** BEGIN **

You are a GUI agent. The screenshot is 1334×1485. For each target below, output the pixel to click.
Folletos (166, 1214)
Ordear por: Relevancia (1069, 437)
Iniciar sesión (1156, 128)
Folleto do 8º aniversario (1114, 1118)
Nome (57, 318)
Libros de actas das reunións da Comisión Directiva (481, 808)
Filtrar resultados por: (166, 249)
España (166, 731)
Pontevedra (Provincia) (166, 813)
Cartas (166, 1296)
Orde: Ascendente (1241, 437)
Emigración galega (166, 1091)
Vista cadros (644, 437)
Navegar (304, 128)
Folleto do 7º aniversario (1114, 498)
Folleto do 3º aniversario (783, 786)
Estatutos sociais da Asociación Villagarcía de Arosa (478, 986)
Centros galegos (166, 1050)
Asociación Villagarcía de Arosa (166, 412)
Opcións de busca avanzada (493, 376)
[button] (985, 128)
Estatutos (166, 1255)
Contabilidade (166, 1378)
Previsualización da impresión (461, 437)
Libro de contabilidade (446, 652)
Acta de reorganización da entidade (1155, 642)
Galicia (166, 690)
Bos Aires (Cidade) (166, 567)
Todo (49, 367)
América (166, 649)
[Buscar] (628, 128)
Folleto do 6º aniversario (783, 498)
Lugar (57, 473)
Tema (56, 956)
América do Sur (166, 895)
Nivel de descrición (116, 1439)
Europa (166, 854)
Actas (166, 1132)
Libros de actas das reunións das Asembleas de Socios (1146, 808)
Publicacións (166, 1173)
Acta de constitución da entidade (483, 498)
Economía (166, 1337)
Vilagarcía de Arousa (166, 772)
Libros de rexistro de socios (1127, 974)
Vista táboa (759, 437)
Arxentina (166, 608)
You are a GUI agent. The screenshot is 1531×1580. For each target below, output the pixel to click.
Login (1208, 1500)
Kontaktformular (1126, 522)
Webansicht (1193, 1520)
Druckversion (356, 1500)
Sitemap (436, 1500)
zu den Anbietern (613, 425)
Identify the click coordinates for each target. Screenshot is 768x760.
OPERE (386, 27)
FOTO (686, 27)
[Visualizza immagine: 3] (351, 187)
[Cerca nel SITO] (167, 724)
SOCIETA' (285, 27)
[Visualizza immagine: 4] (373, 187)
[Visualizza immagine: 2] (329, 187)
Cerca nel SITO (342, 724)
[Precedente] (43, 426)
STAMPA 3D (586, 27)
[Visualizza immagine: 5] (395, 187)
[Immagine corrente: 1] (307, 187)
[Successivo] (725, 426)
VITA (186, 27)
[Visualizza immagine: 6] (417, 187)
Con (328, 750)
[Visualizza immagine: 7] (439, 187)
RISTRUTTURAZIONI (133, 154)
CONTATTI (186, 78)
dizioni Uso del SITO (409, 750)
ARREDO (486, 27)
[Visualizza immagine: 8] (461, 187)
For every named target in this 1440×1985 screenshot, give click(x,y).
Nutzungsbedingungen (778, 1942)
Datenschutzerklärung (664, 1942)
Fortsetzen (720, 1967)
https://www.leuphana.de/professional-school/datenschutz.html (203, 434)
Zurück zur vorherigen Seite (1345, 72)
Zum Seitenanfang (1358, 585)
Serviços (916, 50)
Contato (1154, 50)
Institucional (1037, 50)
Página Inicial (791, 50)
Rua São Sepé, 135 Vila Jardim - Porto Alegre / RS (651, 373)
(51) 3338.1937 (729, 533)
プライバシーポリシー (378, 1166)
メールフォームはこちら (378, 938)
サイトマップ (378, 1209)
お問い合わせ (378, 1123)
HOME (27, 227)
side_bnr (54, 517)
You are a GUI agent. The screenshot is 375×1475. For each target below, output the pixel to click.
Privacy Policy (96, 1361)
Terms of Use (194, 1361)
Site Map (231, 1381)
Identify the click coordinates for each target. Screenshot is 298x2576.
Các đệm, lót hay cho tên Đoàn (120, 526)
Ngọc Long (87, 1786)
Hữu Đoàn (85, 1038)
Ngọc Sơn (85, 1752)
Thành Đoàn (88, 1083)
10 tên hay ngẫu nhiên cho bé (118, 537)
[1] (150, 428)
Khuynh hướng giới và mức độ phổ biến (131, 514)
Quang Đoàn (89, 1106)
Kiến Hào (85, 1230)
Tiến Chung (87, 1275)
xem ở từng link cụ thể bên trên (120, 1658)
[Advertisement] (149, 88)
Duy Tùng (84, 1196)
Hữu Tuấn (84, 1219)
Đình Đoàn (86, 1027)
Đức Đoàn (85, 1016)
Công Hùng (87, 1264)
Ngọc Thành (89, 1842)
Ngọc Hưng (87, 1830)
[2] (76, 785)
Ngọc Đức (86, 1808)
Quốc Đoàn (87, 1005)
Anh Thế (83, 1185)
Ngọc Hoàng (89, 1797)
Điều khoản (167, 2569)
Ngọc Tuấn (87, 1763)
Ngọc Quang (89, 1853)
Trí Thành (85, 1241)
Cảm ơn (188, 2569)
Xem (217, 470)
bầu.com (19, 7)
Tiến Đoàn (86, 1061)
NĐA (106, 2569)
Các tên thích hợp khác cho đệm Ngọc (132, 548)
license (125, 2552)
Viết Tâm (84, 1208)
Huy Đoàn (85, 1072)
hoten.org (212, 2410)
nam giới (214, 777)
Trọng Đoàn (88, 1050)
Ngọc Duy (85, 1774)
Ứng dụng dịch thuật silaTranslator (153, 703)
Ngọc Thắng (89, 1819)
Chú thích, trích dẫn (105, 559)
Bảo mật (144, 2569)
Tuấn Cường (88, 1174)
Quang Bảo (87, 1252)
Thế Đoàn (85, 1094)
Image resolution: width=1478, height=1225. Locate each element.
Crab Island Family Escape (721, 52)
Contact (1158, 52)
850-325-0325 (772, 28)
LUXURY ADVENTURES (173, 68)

** END **

--- Instruction ---
Put every line of the listing above into a numbered list, skipping any blank lines.

--- Reply ---
1. You are a GUI agent. The screenshot is 1334×1485. For each target below, output the pixel to click.
2. Folletos (166, 1214)
3. Ordear por: Relevancia (1069, 437)
4. Iniciar sesión (1156, 128)
5. Folleto do 8º aniversario (1114, 1118)
6. Nome (57, 318)
7. Libros de actas das reunións da Comisión Directiva (481, 808)
8. Filtrar resultados por: (166, 249)
9. España (166, 731)
10. Pontevedra (Provincia) (166, 813)
11. Cartas (166, 1296)
12. Orde: Ascendente (1241, 437)
13. Emigración galega (166, 1091)
14. Vista cadros (644, 437)
15. Navegar (304, 128)
16. Folleto do 7º aniversario (1114, 498)
17. Folleto do 3º aniversario (783, 786)
18. Estatutos sociais da Asociación Villagarcía de Arosa (478, 986)
19. Centros galegos (166, 1050)
20. Asociación Villagarcía de Arosa (166, 412)
21. Opcións de busca avanzada (493, 376)
22. [button] (985, 128)
23. Estatutos (166, 1255)
24. Contabilidade (166, 1378)
25. Previsualización da impresión (461, 437)
26. Libro de contabilidade (446, 652)
27. Acta de reorganización da entidade (1155, 642)
28. Galicia (166, 690)
29. Bos Aires (Cidade) (166, 567)
30. Todo (49, 367)
31. América (166, 649)
32. [Buscar] (628, 128)
33. Folleto do 6º aniversario (783, 498)
34. Lugar (57, 473)
35. Tema (56, 956)
36. América do Sur (166, 895)
37. Nivel de descrición (116, 1439)
38. Europa (166, 854)
39. Actas (166, 1132)
40. Libros de actas das reunións das Asembleas de Socios (1146, 808)
41. Publicacións (166, 1173)
42. Acta de constitución da entidade (483, 498)
43. Economía (166, 1337)
44. Vilagarcía de Arousa (166, 772)
45. Libros de rexistro de socios (1127, 974)
46. Vista táboa (759, 437)
47. Arxentina (166, 608)
48. You are a GUI agent. The screenshot is 1531×1580. For each target below, output the pixel to click.
49. Login (1208, 1500)
50. Kontaktformular (1126, 522)
51. Webansicht (1193, 1520)
52. Druckversion (356, 1500)
53. Sitemap (436, 1500)
54. zu den Anbietern (613, 425)
55. Identify the click coordinates for each target. Screenshot is 768x760.
56. OPERE (386, 27)
57. FOTO (686, 27)
58. [Visualizza immagine: 3] (351, 187)
59. [Cerca nel SITO] (167, 724)
60. SOCIETA' (285, 27)
61. [Visualizza immagine: 4] (373, 187)
62. [Visualizza immagine: 2] (329, 187)
63. Cerca nel SITO (342, 724)
64. [Precedente] (43, 426)
65. STAMPA 3D (586, 27)
66. [Visualizza immagine: 5] (395, 187)
67. [Immagine corrente: 1] (307, 187)
68. [Successivo] (725, 426)
69. VITA (186, 27)
70. [Visualizza immagine: 6] (417, 187)
71. Con (328, 750)
72. [Visualizza immagine: 7] (439, 187)
73. RISTRUTTURAZIONI (133, 154)
74. CONTATTI (186, 78)
75. dizioni Uso del SITO (409, 750)
76. ARREDO (486, 27)
77. [Visualizza immagine: 8] (461, 187)
78. For every named target in this 1440×1985 screenshot, give click(x,y).
79. Nutzungsbedingungen (778, 1942)
80. Datenschutzerklärung (664, 1942)
81. Fortsetzen (720, 1967)
82. https://www.leuphana.de/professional-school/datenschutz.html (203, 434)
83. Zurück zur vorherigen Seite (1345, 72)
84. Zum Seitenanfang (1358, 585)
85. Serviços (916, 50)
86. Contato (1154, 50)
87. Institucional (1037, 50)
88. Página Inicial (791, 50)
89. Rua São Sepé, 135 Vila Jardim - Porto Alegre / RS (651, 373)
90. (51) 3338.1937 (729, 533)
91. プライバシーポリシー (378, 1166)
92. メールフォームはこちら (378, 938)
93. サイトマップ (378, 1209)
94. お問い合わせ (378, 1123)
95. HOME (27, 227)
96. side_bnr (54, 517)
97. You are a GUI agent. The screenshot is 375×1475. For each target below, output the pixel to click.
98. Privacy Policy (96, 1361)
99. Terms of Use (194, 1361)
100. Site Map (231, 1381)
101. Identify the click coordinates for each target. Screenshot is 298x2576.
102. Các đệm, lót hay cho tên Đoàn (120, 526)
103. Ngọc Long (87, 1786)
104. Hữu Đoàn (85, 1038)
105. Ngọc Sơn (85, 1752)
106. Thành Đoàn (88, 1083)
107. 10 tên hay ngẫu nhiên cho bé (118, 537)
108. [1] (150, 428)
109. Khuynh hướng giới và mức độ phổ biến (131, 514)
110. Quang Đoàn (89, 1106)
111. Kiến Hào (85, 1230)
112. Tiến Chung (87, 1275)
113. xem ở từng link cụ thể bên trên (120, 1658)
114. [Advertisement] (149, 88)
115. Duy Tùng (84, 1196)
116. Hữu Tuấn (84, 1219)
117. Đình Đoàn (86, 1027)
118. Đức Đoàn (85, 1016)
119. Công Hùng (87, 1264)
120. Ngọc Thành (89, 1842)
121. Ngọc Hưng (87, 1830)
122. [2] (76, 785)
123. Ngọc Đức (86, 1808)
124. Quốc Đoàn (87, 1005)
125. Anh Thế (83, 1185)
126. Ngọc Hoàng (89, 1797)
127. Điều khoản (167, 2569)
128. Ngọc Tuấn (87, 1763)
129. Ngọc Quang (89, 1853)
130. Trí Thành (85, 1241)
131. Cảm ơn (188, 2569)
132. Xem (217, 470)
133. bầu.com (19, 7)
134. Tiến Đoàn (86, 1061)
135. NĐA (106, 2569)
136. Các tên thích hợp khác cho đệm Ngọc (132, 548)
137. license (125, 2552)
138. Viết Tâm (84, 1208)
139. Huy Đoàn (85, 1072)
140. hoten.org (212, 2410)
141. nam giới (214, 777)
142. Trọng Đoàn (88, 1050)
143. Ngọc Duy (85, 1774)
144. Ứng dụng dịch thuật silaTranslator (153, 703)
145. Ngọc Thắng (89, 1819)
146. Chú thích, trích dẫn (105, 559)
147. Bảo mật (144, 2569)
148. Tuấn Cường (88, 1174)
149. Quang Bảo (87, 1252)
150. Thế Đoàn (85, 1094)
151. Image resolution: width=1478, height=1225. Locate each element.
152. Crab Island Family Escape (721, 52)
153. Contact (1158, 52)
154. 850-325-0325 (772, 28)
155. LUXURY ADVENTURES (173, 68)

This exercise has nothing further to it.